Le piante di Cotyledon sono piante perenni dalle svariate forme con portamento cespuglioso o semi arbustivo. Dall’apparato radicale corto ma robusto, si originano piante con foglie coriacee e carnose nelle diverse tonalità di verde con margini lisci o leggermente ondulati.
Le foglie, generalmente cave, sono disposte a formare delle rosette di varie dimensioni.

Durante il periodo della fioritura fanno la comparsa infiorescenze pendule composte da fiori tubolari che, in quasi tutte le specie, hanno colorazioni che vanno dal rosso al giallo.
Coltivazione Cotyledon
Esposizione: amano le esposizioni in pieno sole; tollerano abbastanza bene il freddo e le temperature rigide ma temono il gelo.
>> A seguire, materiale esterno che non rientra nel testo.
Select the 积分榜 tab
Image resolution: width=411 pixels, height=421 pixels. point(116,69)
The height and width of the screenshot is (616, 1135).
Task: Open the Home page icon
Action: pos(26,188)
Nelle regioni con clima mite possono essere coltivate anche in piena terra nei giardini rocciosi.
Terreno: come tutte le piante succulente richiedono terreno poroso composto da terra e sabbia grossolana.
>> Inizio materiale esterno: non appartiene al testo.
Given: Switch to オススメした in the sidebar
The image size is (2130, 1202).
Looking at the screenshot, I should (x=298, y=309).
Annaffiature: annaffiature regolari dalla ripresa vegetativa fino all’estate; scarse in autunno e nulle in inverno.
Concimazione: prima della ripresa vegetativa somministrare un concime specifico per piante grasse (ricco in fosforo e potassio) o in forma liquida opportunamente diluito nell’acqua delle annaffiature; in alternativa distribuire sul erreno, alla base delle piante del concime granulare a lento rilascio.
Moltiplicazione Cotyledon
I Cotyledon si riproducono per seme ma possono essere moltiplicati, in primavera, anche per talea e ancora meglio per divisione dei cespi.
I semi si depositano in un letto di sabbia umida e a una temperatura di 21° C circa.
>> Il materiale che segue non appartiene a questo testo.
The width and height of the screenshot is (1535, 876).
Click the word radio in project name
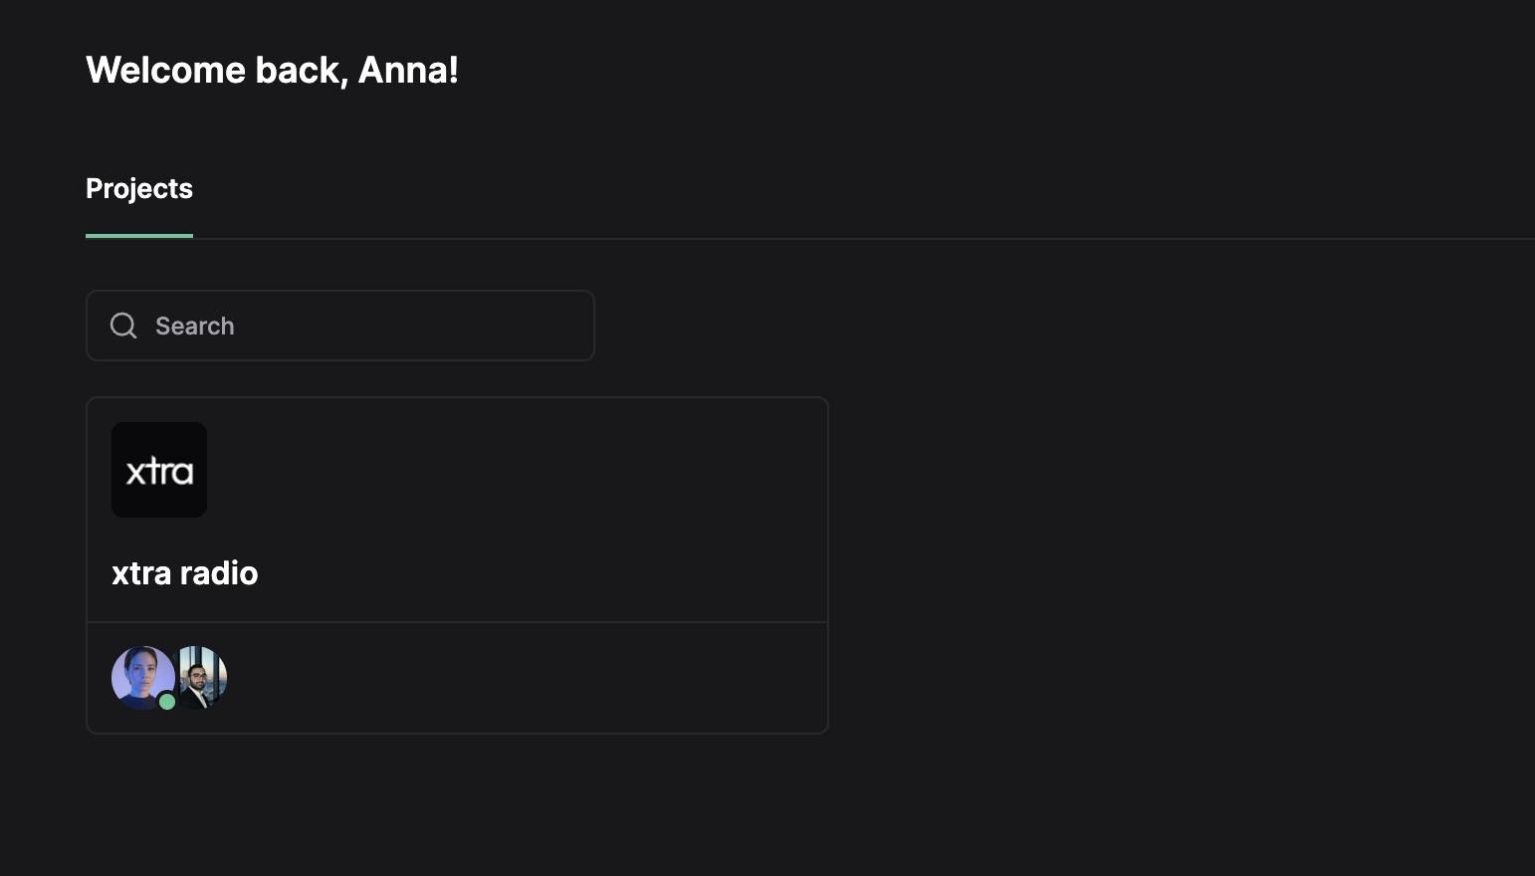click(219, 573)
Le talee, fatte asciugare all’aria per almeno 2 giorni, si mettono a radicare in un miscuglio di torba e sabbia.
La divisione dei cespi, molto più sicura, si effettua staccando i polloni laterali con tutte le radici e al momento stesso si invasano in singoli contenitori con terreno adatto.
Rinvaso Cotyledon
Come avviene per l’Eonio, la Crassula ed altre piante grasse, il rinvaso si effettua quando i polloni della pianta hanno occupato tutto il vaso. Il periodo giusto è quello primaverile.
Parassiti e malattie Cotyledon
Temono il marciume delle radici a causa dei ristagni idrici; il ragnetto rosso che tesse piccole ragnatele tra gli steli; gli afidi neri che formano depositi nerastri sulle foglie.
Cure e trattamenti
In inverno riparare al coperto i Cotyledon coltivate in vaso mentre si consiglia di pacciamare alla base quelle coltivate direttamente a dimora. In caso di infestazioni parassitarie rimuovere i parassiti manualmente con cotone idrofilo imbevuto in alcool. Trattamenti preventivi specifici prima del risveglio vegetativo delle piante.
Varietà di Cotyledon
Tra le numerose specie appartenenti a questo genere tra le più diffuse ricordiamo:
- la Cotyledon orbiculata caratterizzata da piccole foglie carnose e vistose infiorescenze composte da fiori di colore rosa – arancio;
- la Cotyledon tomentosa o Cotyledon Ladismithiensis, con foglie dentellate ricoperte da una fitta peluria.
- la Cotyledon undulata con caratteristiche foglie a ventaglio.